We are exploring the diversity of microbes associated with solitary bee brood cells through high-throughput metagenomics in order to more fully characterize the diversity and potential roles of these microbial associates.
Solitary, ground-nesting bees, which comprise the vast majority of bees in the world, store a mixture of nutrient-rich pollen, nectar and, sometimes, floral oils in brood cells excavated from the soil. The semi-liquid provision mass represents a rich store of resources in the form of carbohydrates (primarily from nectar), proteins (primarily from pollen), and diverse plant secondary compounds. This pollen provision mass not only sustains the larval bee, but it can also be host to a diverse microbial fauna, although the role of these microbes in this mini-ecosystem is largely unknown.
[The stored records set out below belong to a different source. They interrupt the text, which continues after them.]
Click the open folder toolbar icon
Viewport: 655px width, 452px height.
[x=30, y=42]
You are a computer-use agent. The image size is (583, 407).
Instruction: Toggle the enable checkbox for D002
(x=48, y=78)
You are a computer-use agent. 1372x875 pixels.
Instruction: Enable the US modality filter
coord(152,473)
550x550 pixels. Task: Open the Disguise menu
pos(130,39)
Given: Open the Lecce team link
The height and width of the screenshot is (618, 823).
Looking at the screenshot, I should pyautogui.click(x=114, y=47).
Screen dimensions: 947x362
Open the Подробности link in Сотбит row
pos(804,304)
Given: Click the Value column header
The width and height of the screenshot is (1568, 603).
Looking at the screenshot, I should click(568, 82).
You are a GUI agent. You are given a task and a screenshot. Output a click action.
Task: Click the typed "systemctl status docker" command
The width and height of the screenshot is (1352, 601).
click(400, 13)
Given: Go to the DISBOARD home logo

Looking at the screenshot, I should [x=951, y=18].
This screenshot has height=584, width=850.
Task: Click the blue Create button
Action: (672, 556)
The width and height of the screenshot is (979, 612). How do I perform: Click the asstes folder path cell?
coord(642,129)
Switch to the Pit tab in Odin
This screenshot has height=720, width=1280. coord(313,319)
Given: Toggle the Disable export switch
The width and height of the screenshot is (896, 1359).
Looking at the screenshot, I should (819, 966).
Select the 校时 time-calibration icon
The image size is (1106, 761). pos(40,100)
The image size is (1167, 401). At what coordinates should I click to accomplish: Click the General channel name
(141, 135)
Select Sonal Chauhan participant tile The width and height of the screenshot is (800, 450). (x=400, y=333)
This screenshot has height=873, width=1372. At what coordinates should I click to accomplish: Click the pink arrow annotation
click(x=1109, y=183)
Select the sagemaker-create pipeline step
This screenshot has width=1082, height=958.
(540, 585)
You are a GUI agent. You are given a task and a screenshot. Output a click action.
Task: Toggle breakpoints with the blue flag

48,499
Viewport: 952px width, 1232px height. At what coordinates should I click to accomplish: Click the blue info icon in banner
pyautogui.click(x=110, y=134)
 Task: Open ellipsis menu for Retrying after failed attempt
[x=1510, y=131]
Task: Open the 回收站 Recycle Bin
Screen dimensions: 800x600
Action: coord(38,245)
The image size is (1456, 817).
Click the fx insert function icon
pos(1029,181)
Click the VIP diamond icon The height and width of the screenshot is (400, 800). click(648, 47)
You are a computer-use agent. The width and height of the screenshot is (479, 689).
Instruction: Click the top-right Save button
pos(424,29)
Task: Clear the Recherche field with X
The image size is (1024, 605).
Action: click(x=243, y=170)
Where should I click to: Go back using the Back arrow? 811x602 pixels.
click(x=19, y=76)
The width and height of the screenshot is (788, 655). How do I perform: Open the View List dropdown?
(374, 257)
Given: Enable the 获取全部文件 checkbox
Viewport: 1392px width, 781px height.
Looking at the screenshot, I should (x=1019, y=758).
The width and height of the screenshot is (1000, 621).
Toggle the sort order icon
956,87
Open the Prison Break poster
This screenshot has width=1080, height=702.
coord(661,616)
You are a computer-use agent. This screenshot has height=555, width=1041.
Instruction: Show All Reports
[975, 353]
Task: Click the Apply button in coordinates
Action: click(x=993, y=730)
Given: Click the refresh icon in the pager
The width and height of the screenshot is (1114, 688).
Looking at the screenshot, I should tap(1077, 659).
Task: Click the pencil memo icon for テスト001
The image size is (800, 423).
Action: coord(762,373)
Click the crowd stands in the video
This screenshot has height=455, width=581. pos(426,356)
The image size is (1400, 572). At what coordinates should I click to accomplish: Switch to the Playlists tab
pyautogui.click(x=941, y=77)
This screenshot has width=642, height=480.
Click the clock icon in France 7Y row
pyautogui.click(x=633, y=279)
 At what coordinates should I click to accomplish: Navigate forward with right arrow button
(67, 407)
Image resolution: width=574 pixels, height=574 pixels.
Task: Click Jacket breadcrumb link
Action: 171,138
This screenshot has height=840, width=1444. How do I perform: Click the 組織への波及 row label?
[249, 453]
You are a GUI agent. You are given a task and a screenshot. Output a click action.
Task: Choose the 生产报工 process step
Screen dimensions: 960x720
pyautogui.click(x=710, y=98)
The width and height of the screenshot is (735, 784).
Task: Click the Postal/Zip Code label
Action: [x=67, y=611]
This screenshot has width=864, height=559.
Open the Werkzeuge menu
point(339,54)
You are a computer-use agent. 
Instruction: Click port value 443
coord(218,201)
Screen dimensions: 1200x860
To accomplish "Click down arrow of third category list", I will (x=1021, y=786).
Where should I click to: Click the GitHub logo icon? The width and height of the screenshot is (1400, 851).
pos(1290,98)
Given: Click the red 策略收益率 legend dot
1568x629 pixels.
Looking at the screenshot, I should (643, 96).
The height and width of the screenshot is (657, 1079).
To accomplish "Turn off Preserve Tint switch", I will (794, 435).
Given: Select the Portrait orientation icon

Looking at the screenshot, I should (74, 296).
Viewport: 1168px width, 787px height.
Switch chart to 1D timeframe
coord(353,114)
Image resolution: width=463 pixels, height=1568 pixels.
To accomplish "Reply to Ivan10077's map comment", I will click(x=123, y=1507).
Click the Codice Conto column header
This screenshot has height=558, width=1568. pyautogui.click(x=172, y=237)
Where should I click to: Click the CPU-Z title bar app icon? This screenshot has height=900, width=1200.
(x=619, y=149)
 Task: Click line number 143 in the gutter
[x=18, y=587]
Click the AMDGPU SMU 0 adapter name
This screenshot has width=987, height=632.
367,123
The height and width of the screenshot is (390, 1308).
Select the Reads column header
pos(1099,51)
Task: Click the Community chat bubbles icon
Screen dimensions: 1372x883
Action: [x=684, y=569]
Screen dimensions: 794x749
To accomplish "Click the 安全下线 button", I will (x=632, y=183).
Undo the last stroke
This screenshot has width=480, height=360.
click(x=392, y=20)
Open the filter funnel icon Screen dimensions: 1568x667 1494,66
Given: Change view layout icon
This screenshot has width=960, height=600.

Current research in this area is being conducted by graduate student Kristen Brochu, and focuses on the hoary squash bee Peponapis pruinosa in New York State. This bee is an ideal study species because its nests can be easily excavated allowing pollen provisions to be collected for analysis of pesticides, and screened for the presence of pathogenic and mutualistic bacteria and fungi.
Although managed bees, such as honey bees, can be effective pollinators in many crops, colonies are costly to rent, and some high value crops, such as cucurbits (squashes and pumpkins), are actually pollinated more effectively by solitary, ground nesting bees such as P. pruinosa. Managing wild bees is therefore a more economic and efficient strategy to improve crop yield. This research will ultimately provide specific management guidelines for maintaining healthy populations of wild ground nesting bees in agroecosystems in New York State.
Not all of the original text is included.